> _EXERCISE AIM_: Write the entries below again, precisely as they appear.

Data records:

----

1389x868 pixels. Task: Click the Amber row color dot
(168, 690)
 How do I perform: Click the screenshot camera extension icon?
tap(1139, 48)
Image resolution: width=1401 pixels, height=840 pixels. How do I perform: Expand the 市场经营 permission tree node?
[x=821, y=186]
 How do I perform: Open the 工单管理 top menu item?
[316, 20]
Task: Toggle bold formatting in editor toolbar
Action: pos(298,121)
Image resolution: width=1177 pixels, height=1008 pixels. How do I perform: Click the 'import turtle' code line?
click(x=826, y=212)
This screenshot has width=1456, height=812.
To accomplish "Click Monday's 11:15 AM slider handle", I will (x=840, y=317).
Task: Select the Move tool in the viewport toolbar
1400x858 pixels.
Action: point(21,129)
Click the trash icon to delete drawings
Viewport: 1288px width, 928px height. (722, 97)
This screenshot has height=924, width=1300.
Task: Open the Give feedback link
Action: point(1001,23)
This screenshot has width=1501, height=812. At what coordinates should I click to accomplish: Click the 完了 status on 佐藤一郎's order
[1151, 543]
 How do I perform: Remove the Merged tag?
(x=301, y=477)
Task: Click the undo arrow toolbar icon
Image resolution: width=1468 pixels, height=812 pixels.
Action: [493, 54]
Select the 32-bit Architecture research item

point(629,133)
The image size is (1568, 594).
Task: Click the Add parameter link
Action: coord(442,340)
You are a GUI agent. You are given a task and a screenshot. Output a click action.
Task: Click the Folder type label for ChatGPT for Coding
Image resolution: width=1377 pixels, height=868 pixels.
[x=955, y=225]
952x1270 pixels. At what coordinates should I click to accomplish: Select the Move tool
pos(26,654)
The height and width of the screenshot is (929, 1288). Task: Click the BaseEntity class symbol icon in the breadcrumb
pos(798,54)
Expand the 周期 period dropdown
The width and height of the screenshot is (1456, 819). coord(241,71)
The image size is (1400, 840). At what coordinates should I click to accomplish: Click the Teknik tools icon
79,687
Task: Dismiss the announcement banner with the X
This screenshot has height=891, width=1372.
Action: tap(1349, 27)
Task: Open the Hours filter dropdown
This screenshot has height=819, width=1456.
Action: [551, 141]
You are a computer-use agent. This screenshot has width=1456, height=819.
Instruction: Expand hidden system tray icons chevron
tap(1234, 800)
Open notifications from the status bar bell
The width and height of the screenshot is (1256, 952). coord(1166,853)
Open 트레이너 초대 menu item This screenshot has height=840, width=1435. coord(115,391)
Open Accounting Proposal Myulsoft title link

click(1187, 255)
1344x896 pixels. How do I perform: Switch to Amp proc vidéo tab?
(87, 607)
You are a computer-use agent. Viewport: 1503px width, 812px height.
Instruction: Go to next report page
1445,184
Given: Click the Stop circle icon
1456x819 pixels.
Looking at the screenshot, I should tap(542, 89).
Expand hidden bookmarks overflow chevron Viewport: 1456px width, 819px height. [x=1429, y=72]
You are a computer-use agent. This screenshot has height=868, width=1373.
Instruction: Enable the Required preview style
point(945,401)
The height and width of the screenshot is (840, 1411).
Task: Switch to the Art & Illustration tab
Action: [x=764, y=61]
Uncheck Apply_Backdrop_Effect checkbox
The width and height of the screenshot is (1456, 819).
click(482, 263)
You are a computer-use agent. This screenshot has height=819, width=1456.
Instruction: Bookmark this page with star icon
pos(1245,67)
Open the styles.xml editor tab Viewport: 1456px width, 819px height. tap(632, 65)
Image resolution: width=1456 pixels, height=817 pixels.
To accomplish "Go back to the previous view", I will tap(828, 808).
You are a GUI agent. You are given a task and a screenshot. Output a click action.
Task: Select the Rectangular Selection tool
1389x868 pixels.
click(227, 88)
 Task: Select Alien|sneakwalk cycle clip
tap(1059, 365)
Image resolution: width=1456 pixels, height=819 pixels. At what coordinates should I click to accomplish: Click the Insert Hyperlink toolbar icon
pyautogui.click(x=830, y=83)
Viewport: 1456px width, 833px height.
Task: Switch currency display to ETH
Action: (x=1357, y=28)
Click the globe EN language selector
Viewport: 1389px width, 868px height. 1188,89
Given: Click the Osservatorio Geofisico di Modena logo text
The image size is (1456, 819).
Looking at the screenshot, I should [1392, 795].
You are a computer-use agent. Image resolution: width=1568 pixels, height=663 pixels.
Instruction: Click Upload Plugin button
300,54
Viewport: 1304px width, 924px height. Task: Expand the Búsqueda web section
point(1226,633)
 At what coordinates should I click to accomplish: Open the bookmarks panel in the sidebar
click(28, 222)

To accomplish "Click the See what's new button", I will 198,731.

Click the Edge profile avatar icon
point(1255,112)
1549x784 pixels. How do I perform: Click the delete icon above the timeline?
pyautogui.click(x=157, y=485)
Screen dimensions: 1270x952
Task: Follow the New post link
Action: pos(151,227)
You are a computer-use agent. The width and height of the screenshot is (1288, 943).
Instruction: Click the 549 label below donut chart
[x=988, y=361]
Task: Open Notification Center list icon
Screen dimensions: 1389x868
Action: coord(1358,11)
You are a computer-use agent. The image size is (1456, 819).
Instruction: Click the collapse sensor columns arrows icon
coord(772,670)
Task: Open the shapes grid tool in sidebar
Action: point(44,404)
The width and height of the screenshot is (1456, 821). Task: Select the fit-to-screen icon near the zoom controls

----

> _REPLY_:
1389x868 pixels. Task: Click the Amber row color dot
(168, 690)
 How do I perform: Click the screenshot camera extension icon?
tap(1139, 48)
Image resolution: width=1401 pixels, height=840 pixels. How do I perform: Expand the 市场经营 permission tree node?
[x=821, y=186]
 How do I perform: Open the 工单管理 top menu item?
[316, 20]
Task: Toggle bold formatting in editor toolbar
Action: pos(298,121)
Image resolution: width=1177 pixels, height=1008 pixels. How do I perform: Click the 'import turtle' code line?
click(x=826, y=212)
This screenshot has width=1456, height=812.
To accomplish "Click Monday's 11:15 AM slider handle", I will (x=840, y=317).
Task: Select the Move tool in the viewport toolbar
1400x858 pixels.
Action: point(21,129)
Click the trash icon to delete drawings
Viewport: 1288px width, 928px height. (722, 97)
This screenshot has height=924, width=1300.
Task: Open the Give feedback link
Action: point(1001,23)
This screenshot has width=1501, height=812. At what coordinates should I click to accomplish: Click the 完了 status on 佐藤一郎's order
[1151, 543]
 How do I perform: Remove the Merged tag?
(x=301, y=477)
Task: Click the undo arrow toolbar icon
Image resolution: width=1468 pixels, height=812 pixels.
Action: [493, 54]
Select the 32-bit Architecture research item

point(629,133)
The image size is (1568, 594).
Task: Click the Add parameter link
Action: coord(442,340)
You are a GUI agent. You are given a task and a screenshot. Output a click action.
Task: Click the Folder type label for ChatGPT for Coding
Image resolution: width=1377 pixels, height=868 pixels.
[x=955, y=225]
952x1270 pixels. At what coordinates should I click to accomplish: Select the Move tool
pos(26,654)
The height and width of the screenshot is (929, 1288). Task: Click the BaseEntity class symbol icon in the breadcrumb
pos(798,54)
Expand the 周期 period dropdown
The width and height of the screenshot is (1456, 819). coord(241,71)
The image size is (1400, 840). At what coordinates should I click to accomplish: Click the Teknik tools icon
79,687
Task: Dismiss the announcement banner with the X
This screenshot has height=891, width=1372.
Action: tap(1349, 27)
Task: Open the Hours filter dropdown
This screenshot has height=819, width=1456.
Action: [551, 141]
You are a computer-use agent. This screenshot has width=1456, height=819.
Instruction: Expand hidden system tray icons chevron
tap(1234, 800)
Open notifications from the status bar bell
The width and height of the screenshot is (1256, 952). coord(1166,853)
Open 트레이너 초대 menu item This screenshot has height=840, width=1435. coord(115,391)
Open Accounting Proposal Myulsoft title link

click(1187, 255)
1344x896 pixels. How do I perform: Switch to Amp proc vidéo tab?
(87, 607)
You are a computer-use agent. Viewport: 1503px width, 812px height.
Instruction: Go to next report page
1445,184
Given: Click the Stop circle icon
1456x819 pixels.
Looking at the screenshot, I should tap(542, 89).
Expand hidden bookmarks overflow chevron Viewport: 1456px width, 819px height. [x=1429, y=72]
You are a computer-use agent. This screenshot has height=868, width=1373.
Instruction: Enable the Required preview style
point(945,401)
The height and width of the screenshot is (840, 1411).
Task: Switch to the Art & Illustration tab
Action: [x=764, y=61]
Uncheck Apply_Backdrop_Effect checkbox
The width and height of the screenshot is (1456, 819).
click(482, 263)
You are a computer-use agent. This screenshot has height=819, width=1456.
Instruction: Bookmark this page with star icon
pos(1245,67)
Open the styles.xml editor tab Viewport: 1456px width, 819px height. tap(632, 65)
Image resolution: width=1456 pixels, height=817 pixels.
To accomplish "Go back to the previous view", I will tap(828, 808).
You are a GUI agent. You are given a task and a screenshot. Output a click action.
Task: Select the Rectangular Selection tool
1389x868 pixels.
click(227, 88)
 Task: Select Alien|sneakwalk cycle clip
tap(1059, 365)
Image resolution: width=1456 pixels, height=819 pixels. At what coordinates should I click to accomplish: Click the Insert Hyperlink toolbar icon
pyautogui.click(x=830, y=83)
Viewport: 1456px width, 833px height.
Task: Switch currency display to ETH
Action: (x=1357, y=28)
Click the globe EN language selector
Viewport: 1389px width, 868px height. 1188,89
Given: Click the Osservatorio Geofisico di Modena logo text
The image size is (1456, 819).
Looking at the screenshot, I should [1392, 795].
You are a computer-use agent. Image resolution: width=1568 pixels, height=663 pixels.
Instruction: Click Upload Plugin button
300,54
Viewport: 1304px width, 924px height. Task: Expand the Búsqueda web section
point(1226,633)
 At what coordinates should I click to accomplish: Open the bookmarks panel in the sidebar
click(28, 222)

To accomplish "Click the See what's new button", I will 198,731.

Click the Edge profile avatar icon
point(1255,112)
1549x784 pixels. How do I perform: Click the delete icon above the timeline?
pyautogui.click(x=157, y=485)
Screen dimensions: 1270x952
Task: Follow the New post link
Action: pos(151,227)
You are a computer-use agent. The width and height of the screenshot is (1288, 943).
Instruction: Click the 549 label below donut chart
[x=988, y=361]
Task: Open Notification Center list icon
Screen dimensions: 1389x868
Action: coord(1358,11)
You are a computer-use agent. The image size is (1456, 819).
Instruction: Click the collapse sensor columns arrows icon
coord(772,670)
Task: Open the shapes grid tool in sidebar
Action: point(44,404)
The width and height of the screenshot is (1456, 821). Task: Select the fit-to-screen icon near the zoom controls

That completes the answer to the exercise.